### What to do
List each line of the data that holds the word "blue".

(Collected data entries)
Start of Block

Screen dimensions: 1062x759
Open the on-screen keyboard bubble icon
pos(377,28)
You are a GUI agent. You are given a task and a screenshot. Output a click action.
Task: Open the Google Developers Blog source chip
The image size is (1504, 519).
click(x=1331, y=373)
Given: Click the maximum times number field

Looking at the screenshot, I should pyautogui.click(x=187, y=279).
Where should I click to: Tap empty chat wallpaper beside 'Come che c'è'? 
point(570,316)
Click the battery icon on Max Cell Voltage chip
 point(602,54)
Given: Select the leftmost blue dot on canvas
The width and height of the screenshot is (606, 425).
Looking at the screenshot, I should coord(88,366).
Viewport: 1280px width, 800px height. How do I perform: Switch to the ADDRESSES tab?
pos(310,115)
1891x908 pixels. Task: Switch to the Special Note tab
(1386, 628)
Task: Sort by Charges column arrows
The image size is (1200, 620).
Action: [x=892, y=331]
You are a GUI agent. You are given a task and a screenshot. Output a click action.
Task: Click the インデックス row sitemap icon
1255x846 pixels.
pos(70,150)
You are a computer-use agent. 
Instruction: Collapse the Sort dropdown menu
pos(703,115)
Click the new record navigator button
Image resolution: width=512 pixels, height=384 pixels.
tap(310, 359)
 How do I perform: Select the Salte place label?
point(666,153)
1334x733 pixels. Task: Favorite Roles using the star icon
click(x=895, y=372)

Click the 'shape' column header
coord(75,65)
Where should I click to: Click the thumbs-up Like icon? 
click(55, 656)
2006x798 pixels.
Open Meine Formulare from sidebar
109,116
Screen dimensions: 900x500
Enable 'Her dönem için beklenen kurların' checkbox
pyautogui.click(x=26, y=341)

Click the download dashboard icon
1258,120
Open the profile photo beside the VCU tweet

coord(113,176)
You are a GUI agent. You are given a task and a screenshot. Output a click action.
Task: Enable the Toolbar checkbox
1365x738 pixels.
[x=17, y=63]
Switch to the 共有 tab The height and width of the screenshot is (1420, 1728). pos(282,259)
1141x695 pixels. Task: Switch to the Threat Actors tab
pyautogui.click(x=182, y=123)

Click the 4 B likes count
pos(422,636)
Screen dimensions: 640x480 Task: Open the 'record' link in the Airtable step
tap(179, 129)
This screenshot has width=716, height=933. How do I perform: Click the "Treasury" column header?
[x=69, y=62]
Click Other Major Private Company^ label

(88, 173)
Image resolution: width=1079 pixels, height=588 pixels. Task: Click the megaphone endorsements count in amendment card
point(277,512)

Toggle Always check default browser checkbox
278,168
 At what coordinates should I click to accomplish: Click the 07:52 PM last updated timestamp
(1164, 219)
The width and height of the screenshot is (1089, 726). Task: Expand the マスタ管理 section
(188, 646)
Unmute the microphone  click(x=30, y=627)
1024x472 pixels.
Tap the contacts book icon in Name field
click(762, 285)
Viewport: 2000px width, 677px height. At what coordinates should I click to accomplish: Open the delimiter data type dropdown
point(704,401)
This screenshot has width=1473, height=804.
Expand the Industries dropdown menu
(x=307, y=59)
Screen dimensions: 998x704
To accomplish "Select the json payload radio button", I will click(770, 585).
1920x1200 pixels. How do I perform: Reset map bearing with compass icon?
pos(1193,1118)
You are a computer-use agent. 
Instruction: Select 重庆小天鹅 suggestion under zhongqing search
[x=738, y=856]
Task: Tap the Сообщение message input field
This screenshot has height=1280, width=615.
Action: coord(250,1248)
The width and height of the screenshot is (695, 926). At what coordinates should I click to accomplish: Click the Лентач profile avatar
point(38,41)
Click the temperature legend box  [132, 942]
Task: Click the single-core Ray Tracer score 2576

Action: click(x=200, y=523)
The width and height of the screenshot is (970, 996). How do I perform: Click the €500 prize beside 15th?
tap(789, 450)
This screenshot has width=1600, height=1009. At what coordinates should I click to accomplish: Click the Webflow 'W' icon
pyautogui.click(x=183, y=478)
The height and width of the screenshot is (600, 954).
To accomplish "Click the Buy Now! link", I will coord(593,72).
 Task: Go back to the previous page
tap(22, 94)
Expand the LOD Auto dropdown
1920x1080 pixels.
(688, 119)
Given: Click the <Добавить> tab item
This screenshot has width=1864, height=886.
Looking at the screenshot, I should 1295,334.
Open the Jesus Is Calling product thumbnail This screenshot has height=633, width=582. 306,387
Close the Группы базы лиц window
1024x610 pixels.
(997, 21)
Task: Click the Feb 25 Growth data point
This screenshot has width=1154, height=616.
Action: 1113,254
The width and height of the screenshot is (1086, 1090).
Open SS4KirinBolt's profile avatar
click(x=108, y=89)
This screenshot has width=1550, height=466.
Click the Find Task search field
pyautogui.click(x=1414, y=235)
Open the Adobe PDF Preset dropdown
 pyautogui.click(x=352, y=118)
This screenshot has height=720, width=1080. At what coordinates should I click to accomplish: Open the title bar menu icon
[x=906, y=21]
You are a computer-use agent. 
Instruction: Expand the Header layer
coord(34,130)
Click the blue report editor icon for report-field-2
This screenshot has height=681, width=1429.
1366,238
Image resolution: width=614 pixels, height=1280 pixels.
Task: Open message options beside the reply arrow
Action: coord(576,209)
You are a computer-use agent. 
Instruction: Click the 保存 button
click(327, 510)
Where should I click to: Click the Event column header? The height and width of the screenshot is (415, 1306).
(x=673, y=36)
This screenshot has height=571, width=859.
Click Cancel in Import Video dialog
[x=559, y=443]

End of Block

### Worked solution
Given: Select the leftmost blue dot on canvas
Click the blue report editor icon for report-field-2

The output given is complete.